In 1825 he received his medical doctorate from the University of Jena with the dissertation-thesis De Musculis nervisque laryngeis. From 1828, with Heinrich Wilhelm Ferdinand Wackenroder, he was in charge of the pharmaceutical institute at Jena. In 1831 he became an associate professor, and three years later relocated to the University of Bern as a full professor of anatomy. From 1853 he practiced medicine in Weimar, during which time, he largely concerned himself with literary activities.

== Selected works ==
- Lehre von den Muskeln und Gefäßen des menschlichen Körpers, Volume 3 of the 2nd edition of Samuel Thomas von Soemmerring's Vom Bau des menschlichen Körpers, 1841 - On the muscles and blood vessels of the human body.

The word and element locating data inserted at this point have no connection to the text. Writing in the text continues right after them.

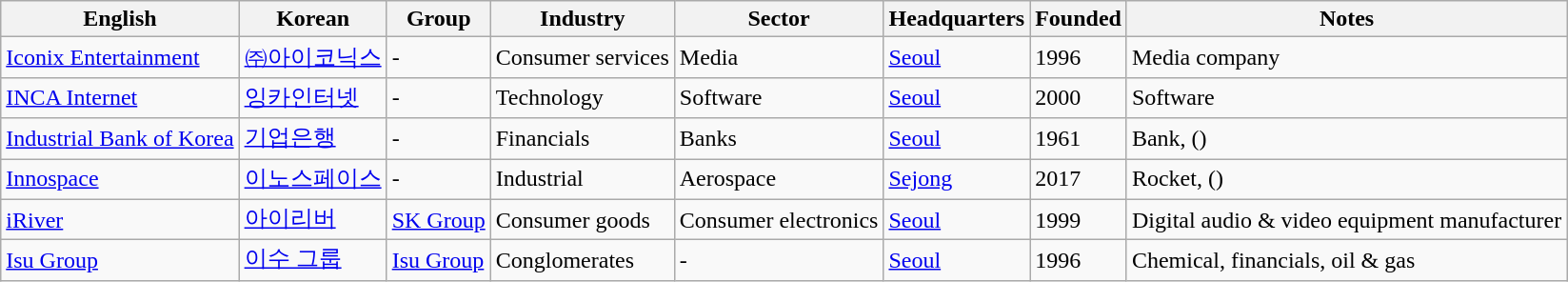
Sector [779, 19]
1961 [1079, 139]
Technology [583, 97]
2000 [1079, 97]
Founded [1079, 19]
Digital audio & video equipment manufacturer [1346, 219]
SK Group [438, 219]
Bank, () [1346, 139]
Notes [1346, 19]
Korean [312, 19]
Rocket, () [1346, 179]
Industry [583, 19]
잉카인터넷 [312, 97]
Banks [779, 139]
iRiver [120, 219]
Financials [583, 139]
Sejong [957, 179]
Industrial Bank of Korea [120, 139]
Industrial [583, 179]
Group [438, 19]
이노스페이스 [312, 179]
아이리버 [312, 219]
Aerospace [779, 179]
Iconix Entertainment [120, 57]
㈜아이코닉스 [312, 57]
Innospace [120, 179]
Headquarters [957, 19]
2017 [1079, 179]
기업은행 [312, 139]
이수 그룹 [312, 261]
Consumer electronics [779, 219]
INCA Internet [120, 97]
Conglomerates [583, 261]
Consumer services [583, 57]
Media company [1346, 57]
Media [779, 57]
English [120, 19]
Consumer goods [583, 219]
Chemical, financials, oil & gas [1346, 261]
1999 [1079, 219]
For the text-containing cell, return its midpoint in [X, Y] coordinate format. 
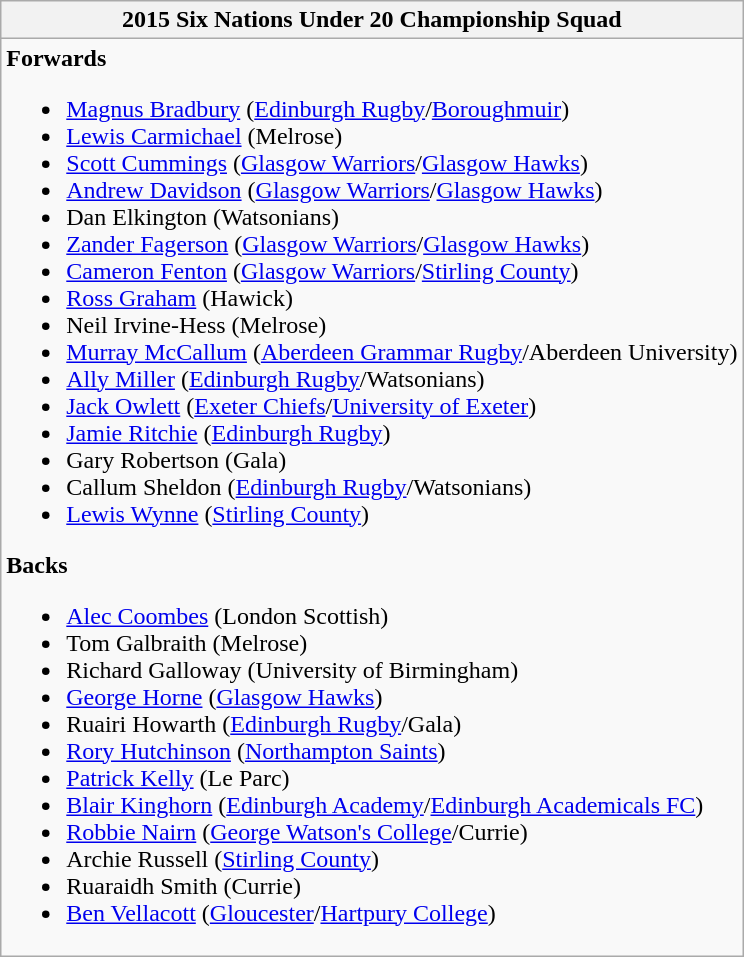
2015 Six Nations Under 20 Championship Squad [372, 20]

- Anatomische Untersuchungen eines Hypospadeus, In: Archiv für Anatomie, Physiologie und wissenschaftliche Medicin, Berlin, 1847: 17-32 - Anatomical investigations of hypospadias.
In addition to his own writings, he translated several works by foreign physicians and scientists — Louis Delasiauve, Franciscus Cornelis Donders, Auguste Ambroise Tardieu, Pieter Harting and Jacobus Schroeder van der Kolk.

== Eponymy ==
- "Theile's canal": the transverse pericardial sinus.
- "Theile's glands": the glands of biliary mucosa.
- "Theile's muscle": the superficial transverse perineal muscle.